Beschluss vom Sozialgericht Hildesheim (12. Kammer) - S 12 SF 49/05
Tenor
Die Erinnerung gegen den Kostenfestsetzungsbeschluss des Sozialgerichts E. vom 8. November 2005, Az. S 23 AS 565/05 ER, wird zurückgewiesen.
Tatbestand
- 1
Die Beteiligten streiten um die Höhe der erstattungsfähigen Rechtsanwaltsgebühren im Kostenfestsetzungsverfahren.
- 2
1. Im zugrundeliegenden einstweiligen Rechtsschutzverfahren wandte sich die Antragstellerin gegen die ratenweise Einbehaltung von Rückforderungsansprüchen im Rahmen von Arbeitslosengeld II Leistungen.
- 3
Am 9. September 2005 stellte die Antragstellerin vor dem erkennenden Gericht einen Antrag auf Gewährung einstweiligen Rechtsschutzes. Sie begehrte die Wiederherstellung der aufschiebenden Wirkung ihres Widerspruches gegen einen Bescheid des Antragsgegners, mit welchem dieser die Einbehaltung von Sozialleistungen vornahm. Der Antragsgegner gab am 10. Oktober 2005 ein Sachanerkenntnis und ein Kostenanerkenntnis ab.
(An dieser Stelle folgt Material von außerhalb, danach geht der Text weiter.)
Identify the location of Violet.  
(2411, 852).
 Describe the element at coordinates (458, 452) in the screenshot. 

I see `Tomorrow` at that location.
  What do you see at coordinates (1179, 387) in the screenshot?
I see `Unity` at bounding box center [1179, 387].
Das Anerkenntnis wurde von der Antragstellerin angenommen.
- 4
2. Mit Kostenrechnung vom 24. Oktober 2005 machte der Prozessbevollmächtigte der Antragstellerin bei der Antragsgegnerin die folgenden Gebühren geltend:
- 5
Verfahrensgebühr für Verfahren vor Sozialgericht § 14, Nr. 3102 VV RVG 250,00 €
- 6
Terminsgebühr im Verfahren vor Sozialgericht § 14, Nr. 3106 VV RVG 200,00 €
- 7
Zwischensumme netto
470,00 €
16 % Mehrwertsteuer Nr. 7008 VV RVG
75,20 €
zu zahlender Betrag
545,20€
- 8
Bei der Verfahrens- und Terminsgebühr brachte er die jeweilige Mittelgebühr in Ansatz. Der Antragsgegner übermittelte die Kostenrechnung am 1. November 2005 zur förmlichen Kostenfestsetzung an das Gericht.
- 9
Der Urkundsbeamte der Geschäftsstelle brachte mit Kostenfestsetzungsbeschluss vom 8. November 2005 die folgenden Gebühren in Ansatz:
- 10
Verfahrensgebühr §§ 3, 14 RVG Nr. 3102
170,00 €
Terminsgebühr §§ 3, 14 RVG Nr. 3106 VV
135,00 €
Pauschale für Kommunikationsdienstleistungen
20,00 €
16 v.H. MwSt Nr. 7008 VV
52,00€
Summe
377,00 €
- 11
Die Verfahrens- und die Terminsgebühr setzte er in Höhe der Drittelgebühr fest. Die anwaltliche Gebührenbestimmung in der geltend gemachten Kostenrechnung sei unbillig, da Umfang und Schwierigkeit der anwaltlichen Tätigkeit –ähnlich wie bei einer Untätigkeitsklage – deutlich unterdurchschnittlich seien. Unter Berücksichtigung der Bedeutung der Angelegenheit rechtfertige sich insgesamt eine Festsetzung in Höhe der Drittelgebühr.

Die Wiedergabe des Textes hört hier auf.